- Nyenga Mission Hospital is located in Uganda Nyenga Mission Hospital

Geography
- Location: Nyenga, Buikwe District, Central Region, Uganda
- Coordinates: 00°23′02″N 33°09′08″E﻿ / ﻿0.38389°N 33.15222°E

Organisation
- Care system: Community hospital
- Type: General

Services
- Beds: 75

History
- Founded: 1932; 94 years ago

Links
- Other links: Hospitals in Uganda Medical education in Uganda

= Nyenga Mission Hospital =

Private faith-based, non-profit, community hospital in Uganda

Nyenga Mission Hospital, whose formal name is St. Francis Hospital Nyenga, but is commonly referred to as Nyenga Hospital, is a non-profit, community hospital in Uganda. It is owned and operated by the Roman Catholic Diocese of Lugazi.

==Location==
The hospital is in the town of Nyenga in Buikwe District in Uganda's Central Region. This is approximately 15 km, by road, west of the Jinja Regional Referral Hospital, in the city of Jinja.

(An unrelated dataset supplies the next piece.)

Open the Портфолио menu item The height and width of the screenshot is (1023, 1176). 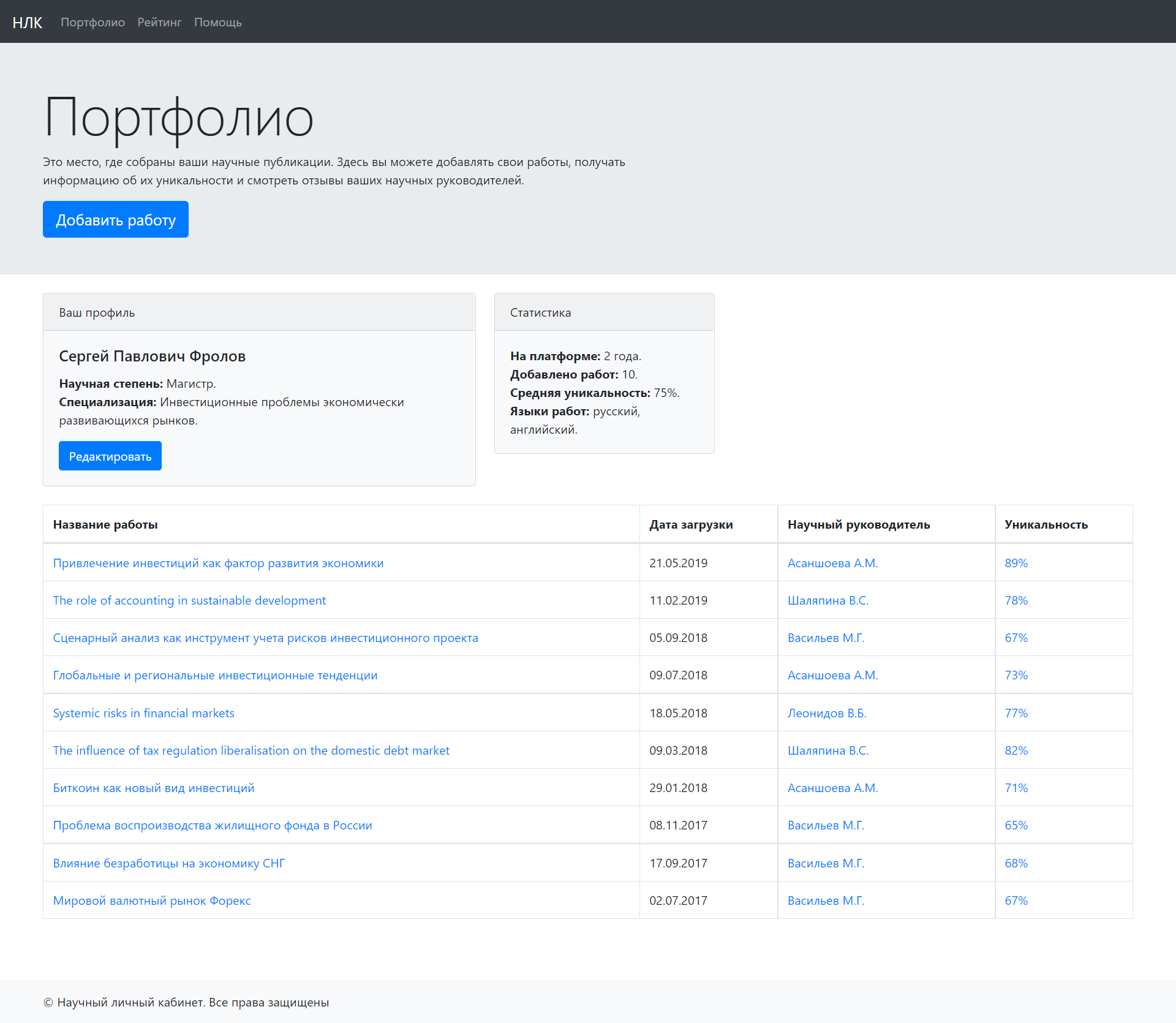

Nyenga Hospital is located approximately 90 km east of the Mulago National Referral Hospital, in the city of Kampala, the capital of Uganda. The geographical coordinates of Nyenga Hospital are 0°23'02.0"N 33°09'08.0"E
0.383889, 33.152222 (Latitude:0.383894; Longitude:33.152220).

==Overview==
St. Francis Hospital Nyenga is a rural community hospital that serves Buikwe District and people from parts of the neighboring districts of Kayunga, Jinja, Buvuma, and Mukono. The hospital was founded in 1932 as a leprosy treatment hospital by Mother Kevin, a nurse who was also a nun of the Franciscan Missionary Sisters for Africa. The hospital was later turned over to the Roman Catholic Diocese of Lugazi, whereupon it began to treat other diseases. The hospital is the teaching hospital for the St. Francis Nyenga School of Nursing. According to a September 2010 published report, the hospital had challenges of under-staffing and vandalism.

==Hospital operations==
As of December 2019, Nyenga Mission Hospital attended to an average of 20,102 outpatients annually. Inpatient admissions averaged 4,089 annually, with a bed occupancy rate of 28 percent. At the time, maternity deliveries averaged 404 annually, with a caesarian section rate of 37.7 percent.